_GIVEN INFORMATION_
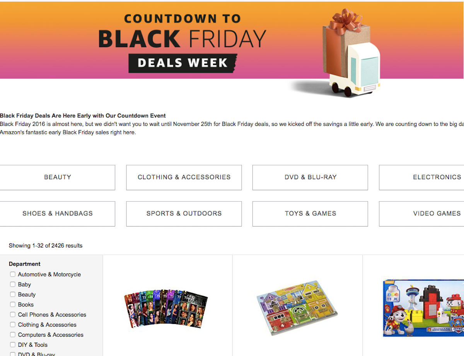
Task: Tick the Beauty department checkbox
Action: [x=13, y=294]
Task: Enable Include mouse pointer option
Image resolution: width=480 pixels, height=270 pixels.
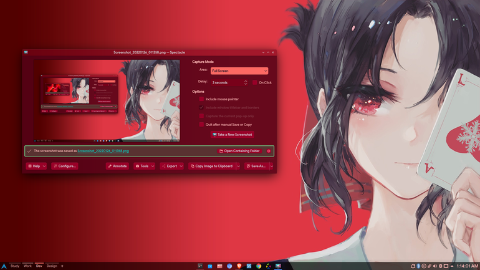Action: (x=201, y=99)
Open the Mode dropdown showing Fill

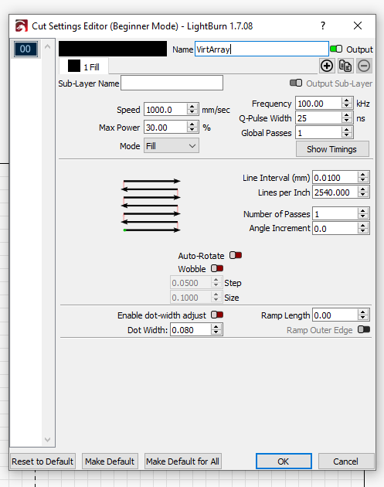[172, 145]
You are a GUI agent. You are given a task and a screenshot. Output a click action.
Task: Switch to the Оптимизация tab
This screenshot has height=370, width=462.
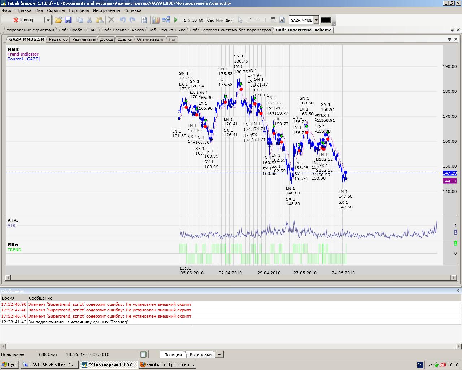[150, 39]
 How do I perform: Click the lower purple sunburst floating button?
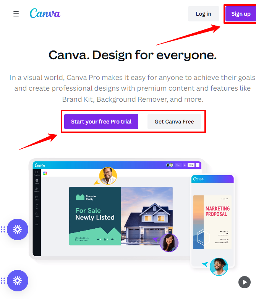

_TASK STATEMENT_
Transcribe exactly the lines that go from the one holding "You are a GUI" through the last line of the entries, both included, and nothing besides them. Do not include any pictures.

_REPLY_
You are a GUI agent. You are given a task and a screenshot. Output a click action.
Task: Switch to the Оптимизация tab
This screenshot has height=370, width=462.
[150, 39]
 How do I perform: Click the lower purple sunburst floating button?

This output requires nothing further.